While their female counterparts are shown as:

  • Powerful yet hopeless
  • Very beautiful and sexy
  • Delicate and naive
  • Needs help to get the job done
  • Object of a male hero’s affection

This model has been successful for two reasons. First; male consumers often view themselves as strong and cable so they relate and buy. And second; male consumers are having the female superheroes marketed to them. The current advertising mode of superheroes is made for males to relate or feel a part of the stories. This leaves a lot female consumers out of the industry.

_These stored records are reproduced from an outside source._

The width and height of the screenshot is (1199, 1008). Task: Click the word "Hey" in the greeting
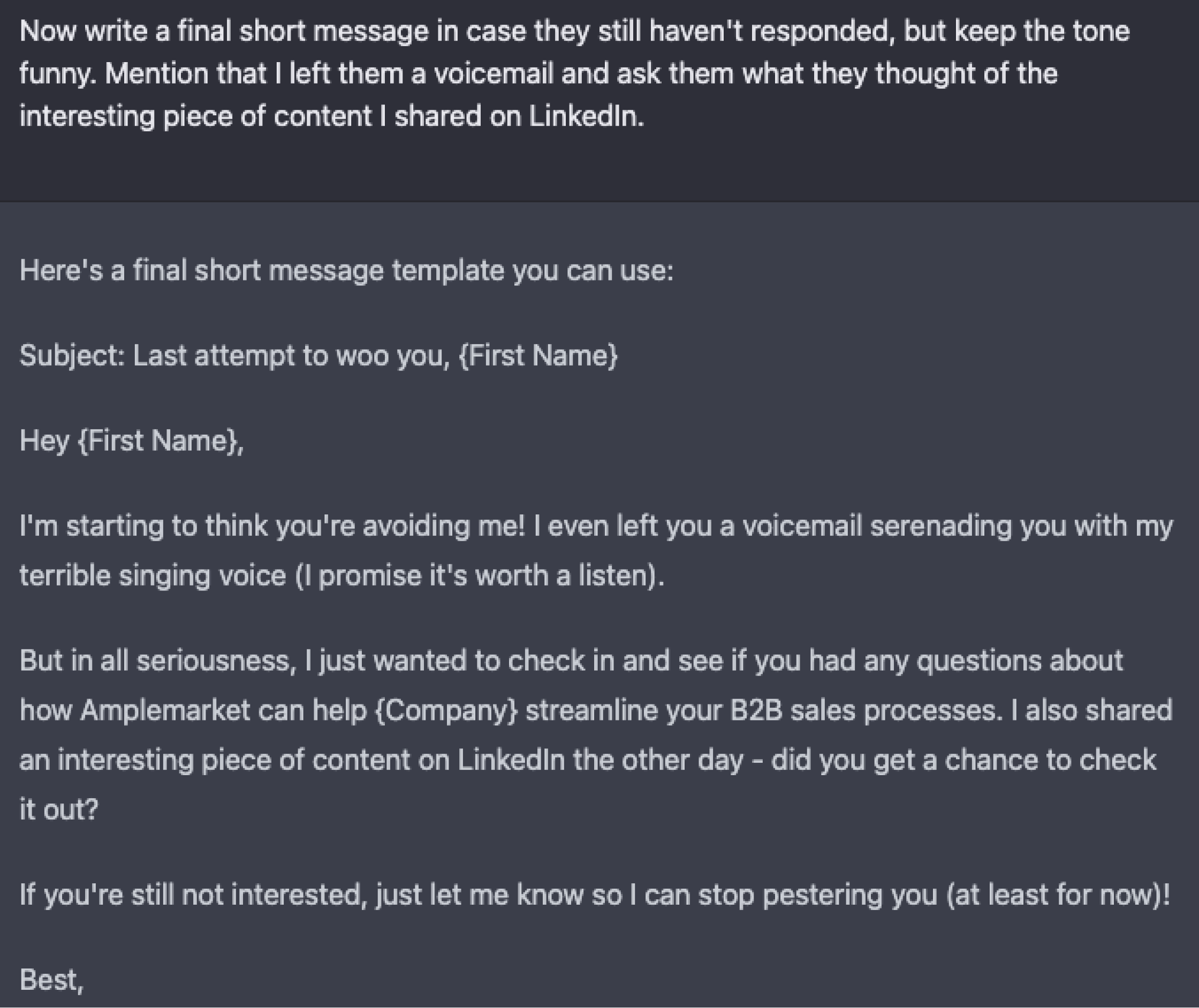point(44,441)
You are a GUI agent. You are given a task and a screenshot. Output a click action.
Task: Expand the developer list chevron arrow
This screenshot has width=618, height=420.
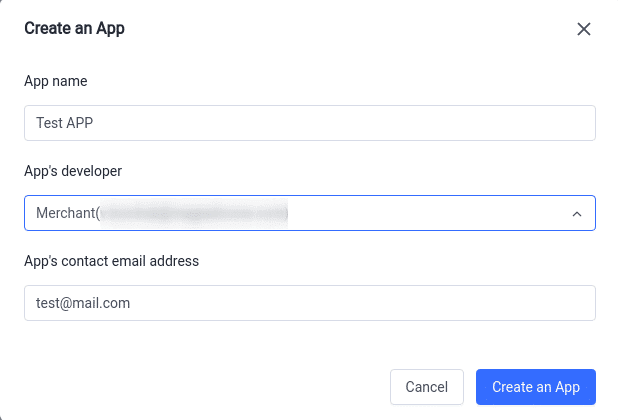576,214
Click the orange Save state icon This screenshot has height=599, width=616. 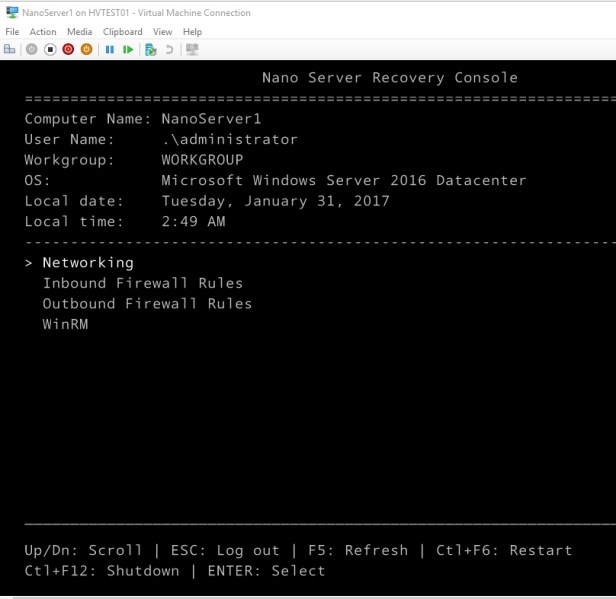[x=87, y=49]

But recent changes in some franchises offer a new model. One that markets superpowers to women instead of superbodies to men. And the results have been great. Recent sales increased in franchises like Ghostbusters with the new female cast, Star Wars with Rey, and CW programming with Supergirl show that marketing to girls works. Kate Wheeling explains in her research article “Female Superheroes Are Not Necessarily Feminist Superheroes” that sexualized modes don’t appeal to women because women want to kick butt versus Hollywood’s idea of women wanting to simpy be hot. She goes on to explain that if we shift the model to just cool people saving the world, that 46% more women plus some will consume superhero products. The recent success in this new model demonstrates that it’s time to fully transition into a time of superheroes where they are all fierce and super despite their gender.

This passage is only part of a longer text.